И вдруг, посреди этой пёстрой разноголосицы – строгая тишина портрета. Анна Ахматова. Работа Альтмана. Глаза её, глубокие, печальные, немые.
Анна провела взглядом по стене. В золотой рамке, был лист, титульная страница книги – «Романтические цветы». Под ним – афиша:
Дом искусств
В понедельник, 20.01.1920
Вечер петроградских поэтов
Участвуют: А. Блок, Н. Гумилёв, А. Белый, Г. Иванов, М. Кузмин
Начало в 8 часов вечера
(Помещение отапливается.)
Чёткие линии, скупой шрифт. Эти буквы говорят не о поэзии, а о времени, когда поэзия была оружием. Когда холод заглушал рифмы, но не мог убить смыслы.
Анна знала, что он здесь.
Сергей всё ещё лежал на кровати, его лицо было обрамлено тенью и бессилием, но в нём оставалась та небрежная, ненавязчивая привлекательность, что приходит с возрастом. В уголках глаз залегли первые, почти незаметные морщины, смуглая кожа чуть утратила гладкость, но это лишь добавляло ему глубины. Он был уже не юноша, не ослепительно красивый, как раньше, но в этом новом облике чувствовалась зрелая многозначность. Тёмные глаза с лёгкой усталостью, высокие скулы, твёрдый подбородок, губы, сжатые так, будто привыкли молчать о самом главном.

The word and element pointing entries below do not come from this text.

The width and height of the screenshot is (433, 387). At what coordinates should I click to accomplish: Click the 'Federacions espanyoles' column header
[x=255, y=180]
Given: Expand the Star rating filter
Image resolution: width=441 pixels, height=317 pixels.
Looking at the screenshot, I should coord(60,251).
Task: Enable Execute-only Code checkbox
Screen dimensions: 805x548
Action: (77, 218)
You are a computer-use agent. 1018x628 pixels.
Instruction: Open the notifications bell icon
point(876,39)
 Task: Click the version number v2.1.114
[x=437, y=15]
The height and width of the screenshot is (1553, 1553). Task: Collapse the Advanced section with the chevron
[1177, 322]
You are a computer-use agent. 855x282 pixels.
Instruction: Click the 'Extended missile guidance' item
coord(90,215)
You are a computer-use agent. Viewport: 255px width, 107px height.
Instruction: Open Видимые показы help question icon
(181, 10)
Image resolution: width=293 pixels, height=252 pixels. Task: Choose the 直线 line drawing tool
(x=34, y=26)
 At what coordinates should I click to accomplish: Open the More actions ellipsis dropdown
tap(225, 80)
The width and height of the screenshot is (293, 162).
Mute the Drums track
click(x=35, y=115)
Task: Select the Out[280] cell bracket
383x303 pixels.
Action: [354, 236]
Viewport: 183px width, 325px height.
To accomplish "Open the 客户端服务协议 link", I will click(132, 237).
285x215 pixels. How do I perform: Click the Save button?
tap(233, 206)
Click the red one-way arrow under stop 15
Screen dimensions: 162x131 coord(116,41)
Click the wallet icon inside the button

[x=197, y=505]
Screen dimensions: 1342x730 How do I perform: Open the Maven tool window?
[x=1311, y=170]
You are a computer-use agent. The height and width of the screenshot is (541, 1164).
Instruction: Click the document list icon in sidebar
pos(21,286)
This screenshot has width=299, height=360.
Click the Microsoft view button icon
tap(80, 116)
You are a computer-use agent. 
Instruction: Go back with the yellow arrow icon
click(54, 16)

Анна раздвинула шторы, позволяя свету проникнуть в комнату. Тени начали танцевать, играя с рельефами мебели и фигурами. Сергей, как пробуждённый, приподнял голову. Он не замечал её.
– Ты уже проснулся… или так и не ложился? – спросила она с лёгкой улыбкой.
Сергей не ответил сразу.
– Как ты вошла?
– Взяла ключи у домработницы.
– Почему ты открыла шторы? – его голос был сдержан, но в нём звучало раздражение.
Анна с усмешкой раздвинула шторы ещё шире. В комнате стало светлее, но не теплее – свет оказался чужим.
– Забыла, что ты вампир? Боишься света? – проговорила она с мягкой насмешкой.
– Да я вампир, – ответил он без иронии.
Взгляд Анны стал настойчивым, будто проверяющим, действительно ли он серьёзен.
– Темнота, свет – ты вообще чувствуешь разницу?
Сергей коротко ответил:
– Свет давит, а темнота… просто есть.
Анна мягко подошла к нему, её фигура стремительно приближалась, но она не спешила, словно испытывая его на прочность, на готовность воспринимать её внимание.
– Режиссёр, продюсер… Они меня донимают звонками, а ты как всегда в вакууме, – её голос был наполнен лёгким недовольством, но оно было беззвучным, как ветер, который не смог пробить стену дома.